Madison Tevlin has Down syndrome. People with DS can have speech and language challenges; memorizing does not come easy. They also, as Madison's vocal coach Marla Joy noted, may have "low, monotone, gruffy voices." One study published in Down Syndrome Research and Practice noted that few people with Down syndrome can sing at all.
But Madison kills it. Here, watch:
The majority of comments on YouTube were complimentary, encouraging and supportive. Parents of kids with special needs found Madison inspiring. "My daughter also has Down syndrome, she just turned 1 last week," wrote one Stephen Ferguson. "When I see beautiful, talented young women like Madison, it gives me so much hope for the future!"
Inevitably, the ignorati critiqued Madison's singing. "I'm not going to cater to her because she has a disability," noted one commenter. "I understand it was hard for her to do, but that doesn't make it good." Mused another, "Why are we treating her differently just because she's got down syndrome?"

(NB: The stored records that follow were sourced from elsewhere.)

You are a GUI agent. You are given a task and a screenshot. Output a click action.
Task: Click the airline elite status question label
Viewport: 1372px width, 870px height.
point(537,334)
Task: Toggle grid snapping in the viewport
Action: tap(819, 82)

News flash: This isn't American Idol. It didn't seem like Madison or her family set out to snag a Grammy. And besides, it's entirely small-minded to judge a girl with Down syndrome by mainstream standards. Kids and teens with special needs do things in their own unique way. Madison put real feeling into the song and made it hers. She gave it personality. Her voice sounded sweet and pure. She sang in rhythm, clearly proud of herself. What kind of pitiful person would take this teen down? Forget whether or not she's totally in tune. Love her perfect imperfections or leave her alone.
Then there's the fact that Madison's singing is remarkable considering her challenges, as the captions on the video make clear. Praising her doesn't mean giving her a special pass—it's recognizing achievement. Last summer, Max sang Let It Go in a session with his music therapist. He belted it out with enthusiasm, articulating words as best he could. It would be laughable for anyone to compare Max's version to the original. And yet, it was an amazing performance in its own right, as I'm sure Idina would agree. (I don't know about Madison, but Max is available for performances if you can pay in chocolate ice-cream.)
So, yes, Madison gets props because she is a person with Down syndrome singing like this—and also because she clearly has abilities. If people can't find the beauty in her singing or get what makes it so great, well, then, their mindset is off-key.